● Stated exercise
Please print, character for character, the data lines starting with the one that contains "The width and" and ending with the one that contains "will [x=265, y=15].", both included.

● Recorded data
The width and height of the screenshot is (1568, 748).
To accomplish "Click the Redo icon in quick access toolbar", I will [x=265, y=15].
---
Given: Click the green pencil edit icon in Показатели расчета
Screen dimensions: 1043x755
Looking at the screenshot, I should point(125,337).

● Exercise response
The width and height of the screenshot is (1568, 748).
To accomplish "Click the Redo icon in quick access toolbar", I will [x=265, y=15].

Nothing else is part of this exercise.